What this task involves:
The part below that opens with the line containing "This screenshot has width=800, height=581." and closes with the line containing "Click the paperclip" should be copied exactly, minus any pictures.

The data:
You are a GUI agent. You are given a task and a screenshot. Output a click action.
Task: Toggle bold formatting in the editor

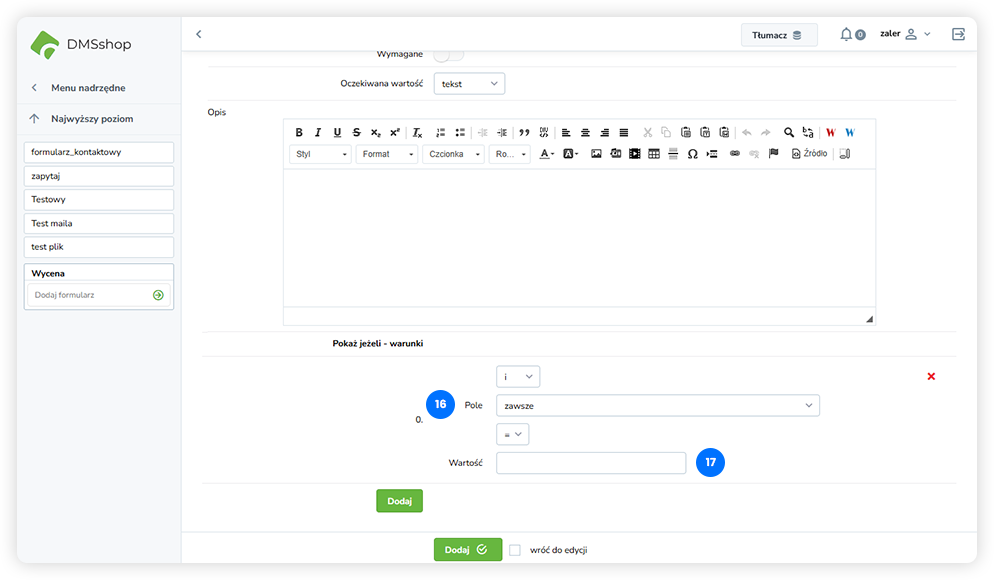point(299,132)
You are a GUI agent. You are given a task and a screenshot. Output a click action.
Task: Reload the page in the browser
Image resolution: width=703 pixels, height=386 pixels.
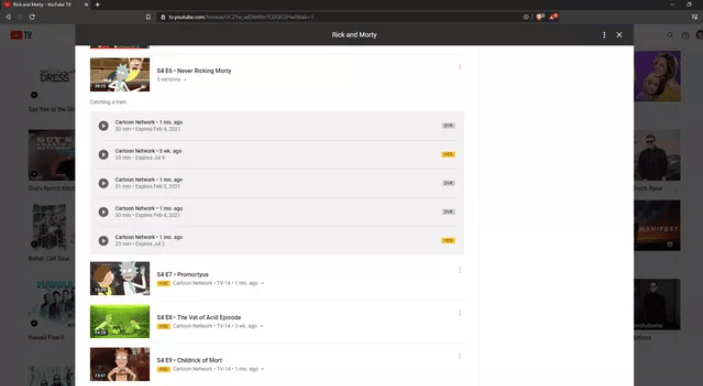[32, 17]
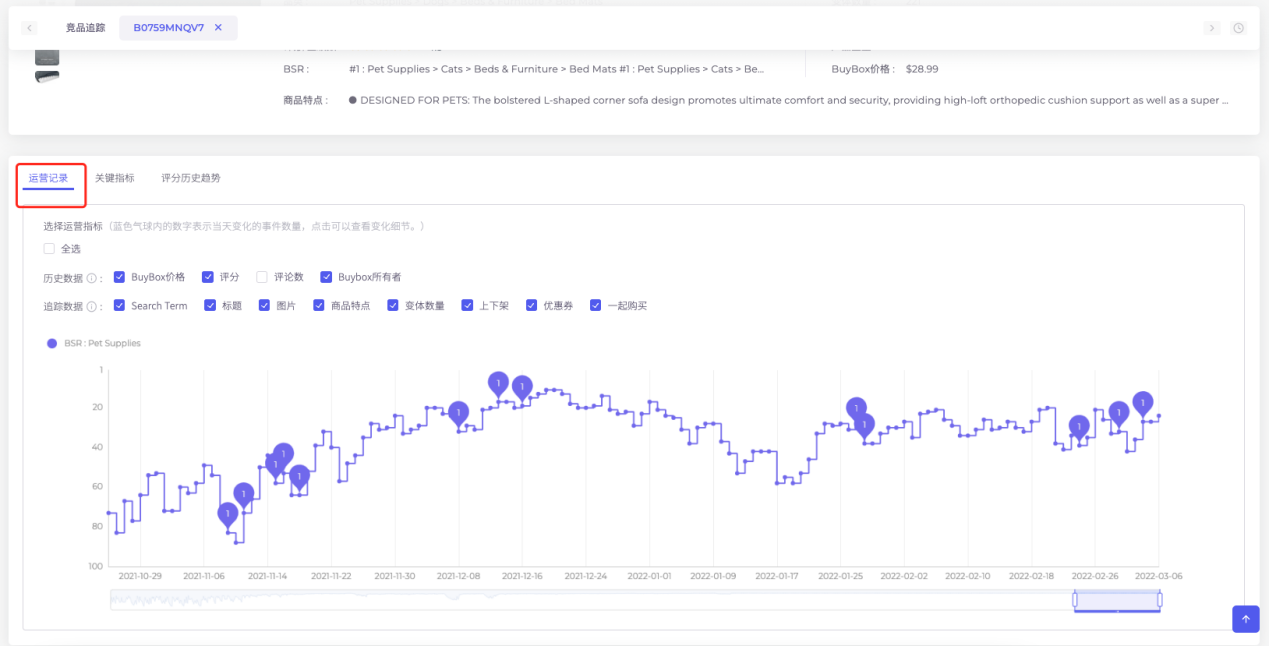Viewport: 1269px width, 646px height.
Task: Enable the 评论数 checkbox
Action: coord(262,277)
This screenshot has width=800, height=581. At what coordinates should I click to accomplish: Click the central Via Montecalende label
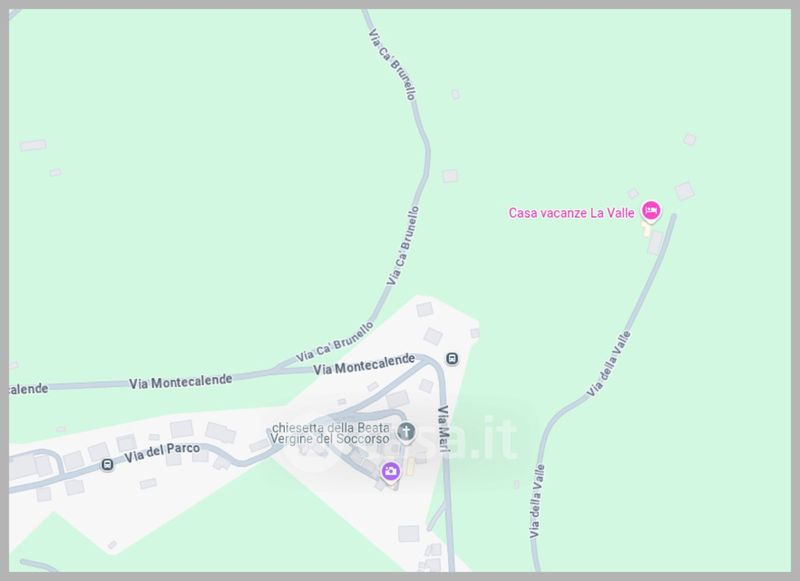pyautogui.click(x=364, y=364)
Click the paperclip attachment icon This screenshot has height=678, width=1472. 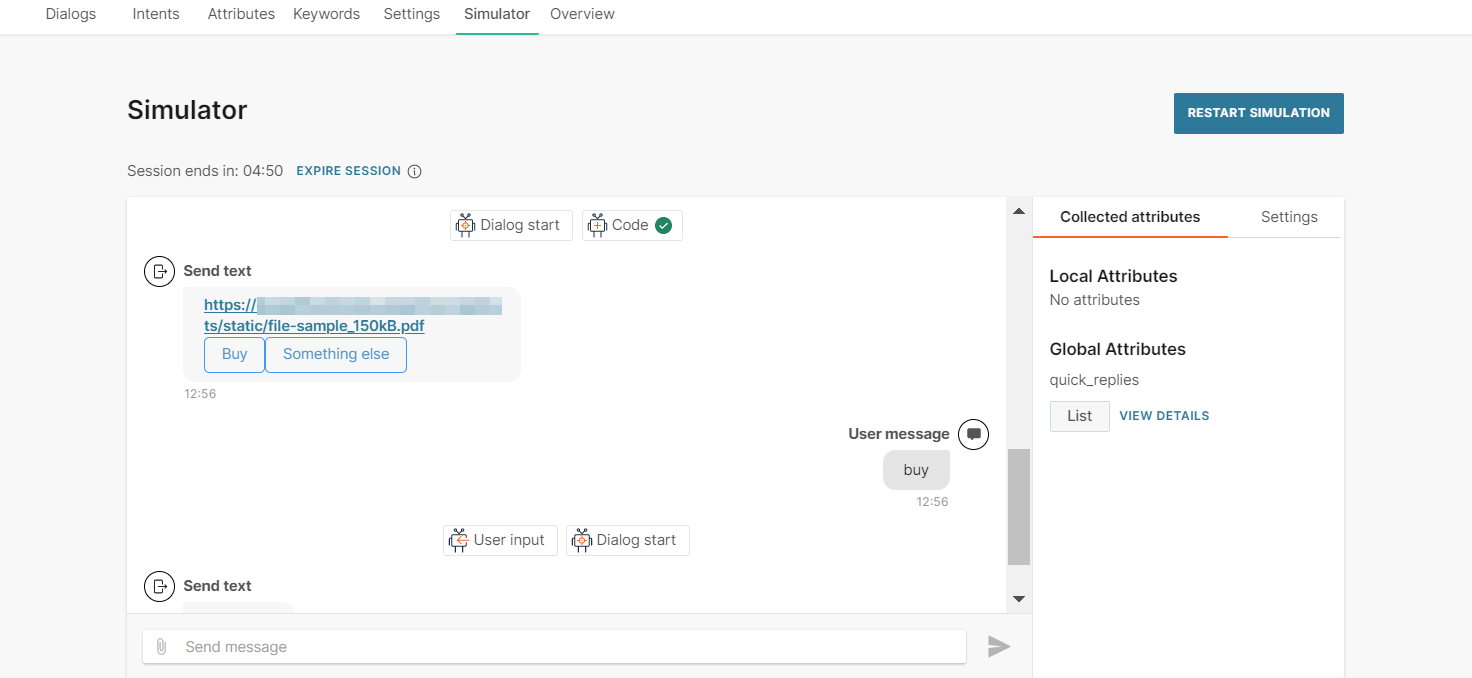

* * *

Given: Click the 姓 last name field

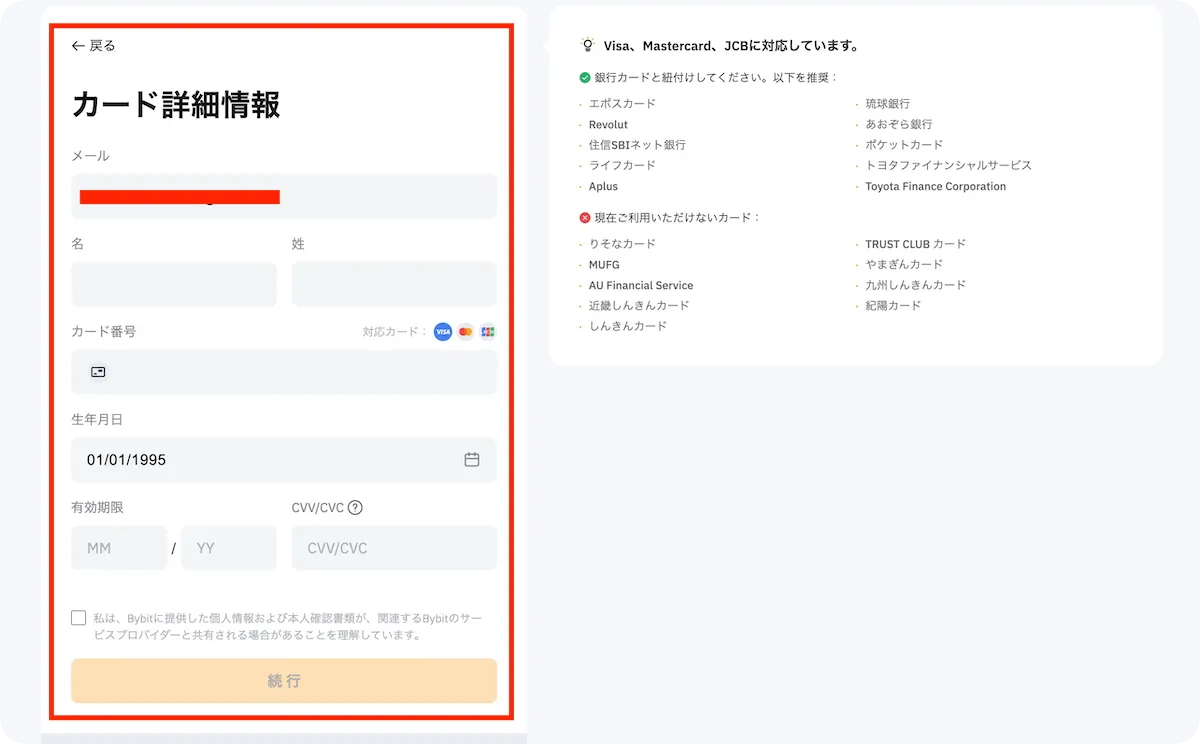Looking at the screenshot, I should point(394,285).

---

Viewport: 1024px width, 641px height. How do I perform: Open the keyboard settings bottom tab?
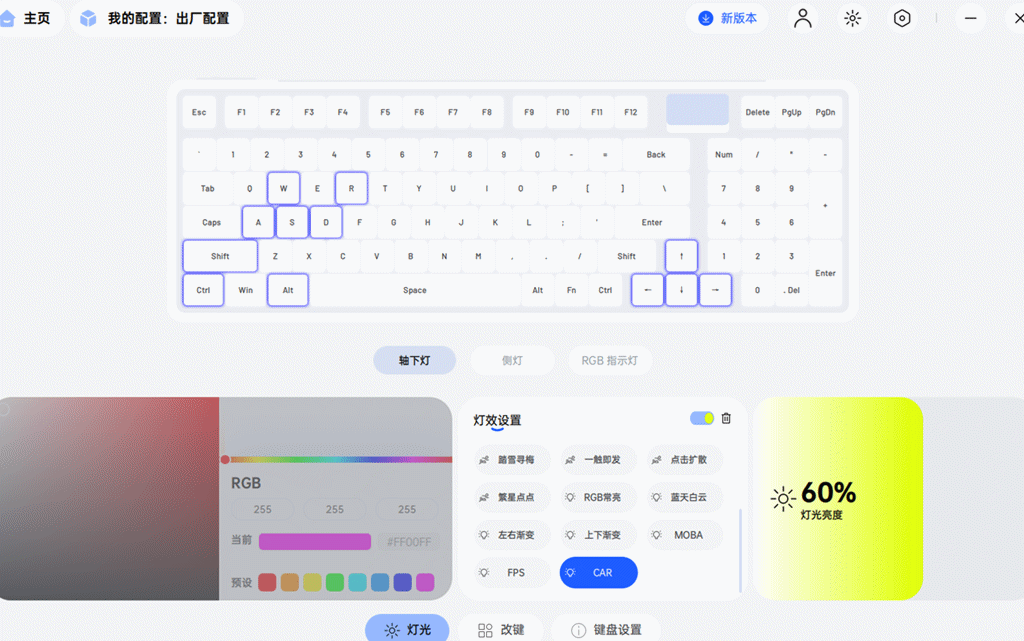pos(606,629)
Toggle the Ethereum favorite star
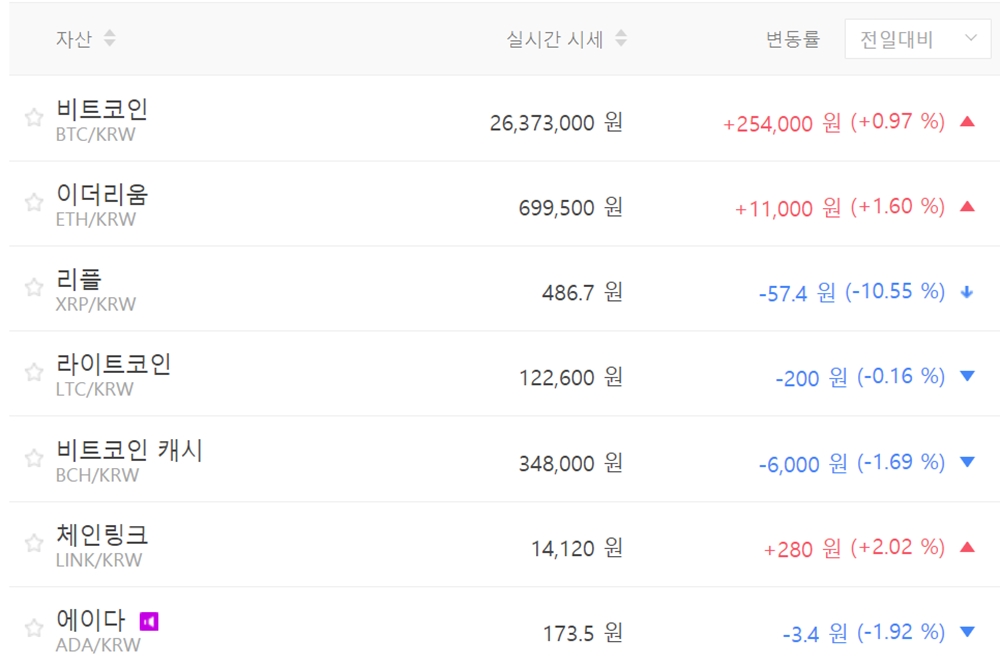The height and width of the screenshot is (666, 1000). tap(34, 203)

Solved problem:
This screenshot has width=800, height=581. At what coordinates should I click to accomplish: Click the central Via Montecalende label
pyautogui.click(x=364, y=364)
Click the paperclip attachment icon This screenshot has height=678, width=1472. 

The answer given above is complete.